TASKS TO CARRY OUT »
1. In the email reply about hard-boiled fiction, which two genres does the writer doubt deal with moral issues very much?
2. Write out the portion of the email reply about hard-boiled fiction starting at "Isn't that a" and ending at "works for Parker.".

DOCUMENT SECTION »

══════════

At 03:42 AM 10/04/2004 -0700, you wrote:
>Parker doesn't amke moral choices because he
never
>considers the moral ramifications of any actions
he
>takes. His only concern is how any decision he
makes
>will benefit him.
Isn't that a moral decision? Perhaps not what we'd consider a
"good" moral decision, though I suspect that it is good in
the sense that it works for Parker.
>In any case, Bill said that what
distinguished
>hard-boiled from the other pulp genres was
that
>hard-boiled more concerned with morality. I
don't
>think that's inherently more true of hard-boiled
crime
>fiction that it is of, say, the western or
the
>swashbuckler or the military/war story. Or even,
for
>that matter, the cozy or traditional
mystery.
Yes, other genres deal with moral issues too, though
sometimes they do not. I doubt that romance or horror deal
with moral issues very much at all, though they can and do at
times.

══════════

DATA PROVIDED »
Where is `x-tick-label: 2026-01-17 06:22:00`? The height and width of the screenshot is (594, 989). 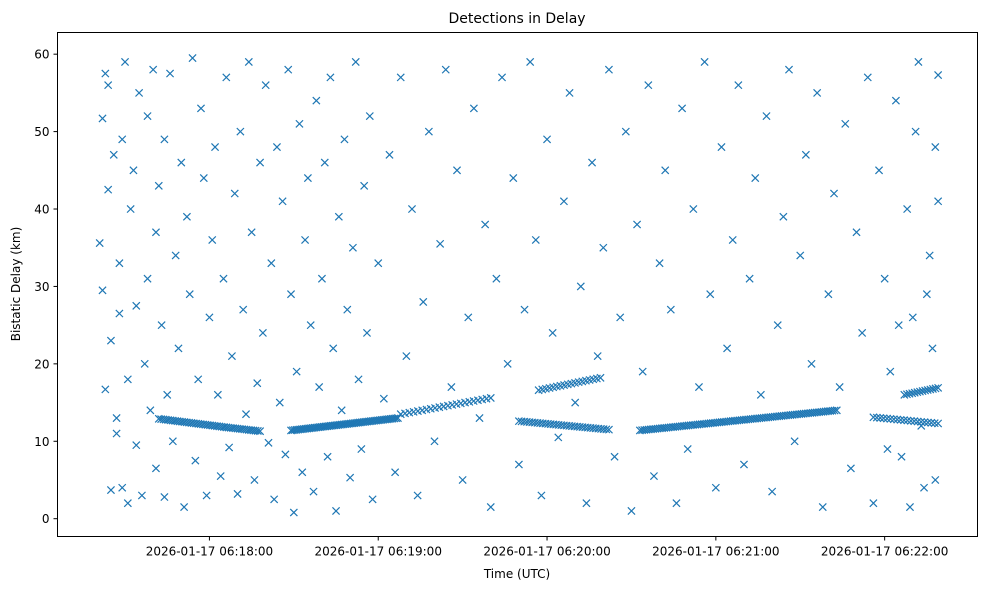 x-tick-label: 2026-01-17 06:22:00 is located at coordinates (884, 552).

══════════

PER-TASK OUTPUTS »
1. Romance and horror.

2.
Isn't that a moral decision? Perhaps not what we'd consider a
"good" moral decision, though I suspect that it is good in
the sense that it works for Parker.